» **Records contained in a dataset**
******************************

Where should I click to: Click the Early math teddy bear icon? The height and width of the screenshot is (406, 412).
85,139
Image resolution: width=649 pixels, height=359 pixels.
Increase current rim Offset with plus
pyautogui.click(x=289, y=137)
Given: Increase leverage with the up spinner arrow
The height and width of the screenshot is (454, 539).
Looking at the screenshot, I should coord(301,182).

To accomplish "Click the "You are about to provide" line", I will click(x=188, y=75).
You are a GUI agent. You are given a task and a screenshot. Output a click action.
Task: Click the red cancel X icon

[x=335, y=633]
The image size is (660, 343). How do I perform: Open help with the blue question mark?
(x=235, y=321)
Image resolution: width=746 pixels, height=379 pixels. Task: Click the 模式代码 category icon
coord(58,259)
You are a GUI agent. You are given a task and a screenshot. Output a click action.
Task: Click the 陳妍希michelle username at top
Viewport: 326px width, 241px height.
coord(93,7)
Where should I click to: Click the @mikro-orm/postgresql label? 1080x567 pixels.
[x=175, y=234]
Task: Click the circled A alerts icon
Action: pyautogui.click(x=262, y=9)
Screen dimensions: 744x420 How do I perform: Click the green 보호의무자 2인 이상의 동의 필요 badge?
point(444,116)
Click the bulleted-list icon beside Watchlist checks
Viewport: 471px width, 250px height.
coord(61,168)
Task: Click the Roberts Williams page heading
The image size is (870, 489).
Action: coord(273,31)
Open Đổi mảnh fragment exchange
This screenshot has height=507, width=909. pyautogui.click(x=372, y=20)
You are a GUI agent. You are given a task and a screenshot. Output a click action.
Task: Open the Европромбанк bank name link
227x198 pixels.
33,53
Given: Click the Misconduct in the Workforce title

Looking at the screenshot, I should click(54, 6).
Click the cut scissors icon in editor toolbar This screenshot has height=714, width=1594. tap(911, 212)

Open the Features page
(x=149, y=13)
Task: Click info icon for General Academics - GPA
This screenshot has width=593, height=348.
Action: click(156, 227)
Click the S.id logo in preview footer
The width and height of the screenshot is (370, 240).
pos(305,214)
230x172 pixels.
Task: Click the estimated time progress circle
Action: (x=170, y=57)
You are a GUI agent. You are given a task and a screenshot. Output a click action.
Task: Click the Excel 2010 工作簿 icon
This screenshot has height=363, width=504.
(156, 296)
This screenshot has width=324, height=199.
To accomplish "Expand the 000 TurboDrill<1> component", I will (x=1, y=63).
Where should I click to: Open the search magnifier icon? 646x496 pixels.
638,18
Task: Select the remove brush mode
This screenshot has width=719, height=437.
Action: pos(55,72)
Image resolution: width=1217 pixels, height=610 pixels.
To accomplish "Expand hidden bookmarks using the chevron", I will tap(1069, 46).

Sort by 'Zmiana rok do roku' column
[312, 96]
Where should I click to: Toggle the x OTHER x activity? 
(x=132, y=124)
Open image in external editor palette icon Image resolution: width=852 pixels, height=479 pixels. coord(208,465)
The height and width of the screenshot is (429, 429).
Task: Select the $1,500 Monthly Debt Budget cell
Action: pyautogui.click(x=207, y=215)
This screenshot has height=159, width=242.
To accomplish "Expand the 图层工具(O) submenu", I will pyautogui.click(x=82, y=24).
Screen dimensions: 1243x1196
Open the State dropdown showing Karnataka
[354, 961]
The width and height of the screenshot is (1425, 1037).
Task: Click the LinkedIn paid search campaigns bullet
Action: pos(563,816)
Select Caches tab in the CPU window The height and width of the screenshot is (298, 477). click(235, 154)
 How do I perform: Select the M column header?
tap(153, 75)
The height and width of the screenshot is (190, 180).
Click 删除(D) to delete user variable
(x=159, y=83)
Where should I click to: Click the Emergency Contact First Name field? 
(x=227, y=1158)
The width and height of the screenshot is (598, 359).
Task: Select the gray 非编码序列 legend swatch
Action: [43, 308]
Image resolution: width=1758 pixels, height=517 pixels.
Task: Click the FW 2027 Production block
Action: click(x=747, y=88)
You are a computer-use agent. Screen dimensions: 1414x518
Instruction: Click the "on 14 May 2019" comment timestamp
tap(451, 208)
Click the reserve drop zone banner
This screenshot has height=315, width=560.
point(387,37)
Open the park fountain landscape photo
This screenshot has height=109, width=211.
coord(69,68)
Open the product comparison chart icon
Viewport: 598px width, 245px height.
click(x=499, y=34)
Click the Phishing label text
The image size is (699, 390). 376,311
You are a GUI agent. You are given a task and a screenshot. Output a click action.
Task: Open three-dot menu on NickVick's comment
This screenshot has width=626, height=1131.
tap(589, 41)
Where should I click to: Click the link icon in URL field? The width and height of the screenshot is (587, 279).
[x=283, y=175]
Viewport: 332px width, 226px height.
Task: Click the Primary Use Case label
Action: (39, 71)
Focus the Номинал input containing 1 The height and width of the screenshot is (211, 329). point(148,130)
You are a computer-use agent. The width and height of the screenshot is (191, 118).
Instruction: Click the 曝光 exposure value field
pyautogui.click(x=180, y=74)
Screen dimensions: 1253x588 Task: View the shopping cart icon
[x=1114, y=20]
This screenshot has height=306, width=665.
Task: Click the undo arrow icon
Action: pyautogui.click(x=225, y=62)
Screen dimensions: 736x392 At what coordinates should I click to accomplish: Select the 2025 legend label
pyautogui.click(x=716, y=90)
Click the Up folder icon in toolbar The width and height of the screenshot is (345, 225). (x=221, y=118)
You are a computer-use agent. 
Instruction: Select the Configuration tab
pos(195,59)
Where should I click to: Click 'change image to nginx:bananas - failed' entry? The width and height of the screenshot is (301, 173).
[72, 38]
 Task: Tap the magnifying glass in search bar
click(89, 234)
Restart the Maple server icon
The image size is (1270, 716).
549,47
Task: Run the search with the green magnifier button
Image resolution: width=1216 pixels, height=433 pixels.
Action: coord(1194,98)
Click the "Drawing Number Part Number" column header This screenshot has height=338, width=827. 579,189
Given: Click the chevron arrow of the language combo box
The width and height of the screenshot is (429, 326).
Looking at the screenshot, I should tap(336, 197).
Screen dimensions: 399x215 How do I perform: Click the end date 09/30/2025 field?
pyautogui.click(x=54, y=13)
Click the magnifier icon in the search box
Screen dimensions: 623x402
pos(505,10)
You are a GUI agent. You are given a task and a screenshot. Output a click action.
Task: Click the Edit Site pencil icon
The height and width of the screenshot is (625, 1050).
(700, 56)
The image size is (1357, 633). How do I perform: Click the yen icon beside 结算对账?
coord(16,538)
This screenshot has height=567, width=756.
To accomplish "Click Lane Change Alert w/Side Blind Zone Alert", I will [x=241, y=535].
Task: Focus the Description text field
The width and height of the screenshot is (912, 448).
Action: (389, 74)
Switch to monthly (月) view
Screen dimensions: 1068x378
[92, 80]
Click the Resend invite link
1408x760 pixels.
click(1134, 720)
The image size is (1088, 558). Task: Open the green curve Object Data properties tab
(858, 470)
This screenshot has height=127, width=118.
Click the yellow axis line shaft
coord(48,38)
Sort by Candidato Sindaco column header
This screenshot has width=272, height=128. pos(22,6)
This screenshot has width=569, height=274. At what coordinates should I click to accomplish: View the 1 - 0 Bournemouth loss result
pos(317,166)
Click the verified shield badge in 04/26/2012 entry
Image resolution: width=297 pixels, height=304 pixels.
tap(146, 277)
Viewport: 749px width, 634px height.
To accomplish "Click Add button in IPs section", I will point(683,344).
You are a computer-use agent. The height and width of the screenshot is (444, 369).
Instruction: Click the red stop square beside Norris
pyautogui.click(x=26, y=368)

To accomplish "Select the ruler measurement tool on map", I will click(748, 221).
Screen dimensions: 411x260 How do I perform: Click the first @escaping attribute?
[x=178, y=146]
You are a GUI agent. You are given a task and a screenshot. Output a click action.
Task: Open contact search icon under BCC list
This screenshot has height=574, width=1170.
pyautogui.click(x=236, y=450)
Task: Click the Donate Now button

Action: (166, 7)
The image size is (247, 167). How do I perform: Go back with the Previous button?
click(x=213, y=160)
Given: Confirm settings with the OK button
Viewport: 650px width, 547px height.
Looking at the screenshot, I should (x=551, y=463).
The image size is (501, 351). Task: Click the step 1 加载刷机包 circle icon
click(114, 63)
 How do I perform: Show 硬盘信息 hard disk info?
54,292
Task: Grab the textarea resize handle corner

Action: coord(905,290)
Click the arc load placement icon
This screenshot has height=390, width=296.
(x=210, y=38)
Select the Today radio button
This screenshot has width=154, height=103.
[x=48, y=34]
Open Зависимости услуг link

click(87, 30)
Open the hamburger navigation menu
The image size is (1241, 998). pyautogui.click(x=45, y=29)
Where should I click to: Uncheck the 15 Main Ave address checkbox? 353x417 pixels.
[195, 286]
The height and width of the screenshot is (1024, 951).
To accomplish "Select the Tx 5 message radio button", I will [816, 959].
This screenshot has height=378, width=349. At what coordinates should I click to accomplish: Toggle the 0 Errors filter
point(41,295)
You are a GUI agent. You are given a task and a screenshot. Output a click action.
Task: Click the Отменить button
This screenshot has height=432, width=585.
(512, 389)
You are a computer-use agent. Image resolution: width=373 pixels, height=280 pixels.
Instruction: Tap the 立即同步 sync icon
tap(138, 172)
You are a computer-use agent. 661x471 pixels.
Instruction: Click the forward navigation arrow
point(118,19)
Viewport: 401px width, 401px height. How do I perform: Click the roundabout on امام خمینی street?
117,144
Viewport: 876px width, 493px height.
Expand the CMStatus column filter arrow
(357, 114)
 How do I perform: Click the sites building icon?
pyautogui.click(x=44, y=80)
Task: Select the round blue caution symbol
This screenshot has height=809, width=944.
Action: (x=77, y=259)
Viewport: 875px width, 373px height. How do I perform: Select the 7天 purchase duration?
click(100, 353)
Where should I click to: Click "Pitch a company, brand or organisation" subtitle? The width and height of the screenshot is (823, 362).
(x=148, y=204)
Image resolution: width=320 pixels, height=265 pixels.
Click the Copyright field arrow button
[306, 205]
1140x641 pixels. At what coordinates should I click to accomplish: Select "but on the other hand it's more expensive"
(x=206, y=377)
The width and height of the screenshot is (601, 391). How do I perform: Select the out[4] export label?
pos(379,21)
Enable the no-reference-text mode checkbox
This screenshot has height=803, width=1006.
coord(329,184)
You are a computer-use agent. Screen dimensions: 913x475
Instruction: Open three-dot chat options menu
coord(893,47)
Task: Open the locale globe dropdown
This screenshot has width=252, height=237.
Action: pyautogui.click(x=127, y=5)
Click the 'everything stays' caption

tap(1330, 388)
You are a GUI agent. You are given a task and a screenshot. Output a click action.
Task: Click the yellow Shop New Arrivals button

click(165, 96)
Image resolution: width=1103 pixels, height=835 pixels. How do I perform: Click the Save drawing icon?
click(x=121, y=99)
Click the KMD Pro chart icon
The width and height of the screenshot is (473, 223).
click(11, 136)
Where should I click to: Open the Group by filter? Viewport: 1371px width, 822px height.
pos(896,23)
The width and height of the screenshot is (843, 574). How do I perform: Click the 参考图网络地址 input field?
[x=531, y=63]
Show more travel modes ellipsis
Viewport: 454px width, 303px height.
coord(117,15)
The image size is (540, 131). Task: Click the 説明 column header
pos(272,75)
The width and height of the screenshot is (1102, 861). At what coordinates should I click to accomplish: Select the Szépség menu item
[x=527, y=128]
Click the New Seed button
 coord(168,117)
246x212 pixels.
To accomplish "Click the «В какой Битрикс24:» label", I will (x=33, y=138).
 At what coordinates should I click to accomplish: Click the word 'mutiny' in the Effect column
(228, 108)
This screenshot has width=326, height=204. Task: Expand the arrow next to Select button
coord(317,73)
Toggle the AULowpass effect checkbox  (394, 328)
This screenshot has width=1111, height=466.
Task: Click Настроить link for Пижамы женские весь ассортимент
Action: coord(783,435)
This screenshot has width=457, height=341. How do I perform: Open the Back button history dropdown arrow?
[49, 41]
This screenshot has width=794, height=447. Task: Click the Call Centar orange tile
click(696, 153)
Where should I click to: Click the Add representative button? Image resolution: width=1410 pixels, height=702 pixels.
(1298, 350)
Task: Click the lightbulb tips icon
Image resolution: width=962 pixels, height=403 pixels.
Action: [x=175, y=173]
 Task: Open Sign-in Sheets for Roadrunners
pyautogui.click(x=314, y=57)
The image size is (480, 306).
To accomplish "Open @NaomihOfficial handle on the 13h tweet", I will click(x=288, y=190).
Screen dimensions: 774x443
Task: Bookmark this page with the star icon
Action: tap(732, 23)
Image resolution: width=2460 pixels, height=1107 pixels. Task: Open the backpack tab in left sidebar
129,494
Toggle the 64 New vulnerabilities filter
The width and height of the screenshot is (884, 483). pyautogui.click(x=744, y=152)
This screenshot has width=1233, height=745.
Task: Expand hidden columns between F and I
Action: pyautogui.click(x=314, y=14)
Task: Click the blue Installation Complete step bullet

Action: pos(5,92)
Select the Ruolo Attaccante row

******************************

» **PROBLEM**
Across the entries above, find each line with the word "Focus" and please copy it out.

» **RESULT**
Focus the Номинал input containing 1 The height and width of the screenshot is (211, 329). point(148,130)
Task: Focus the Description text field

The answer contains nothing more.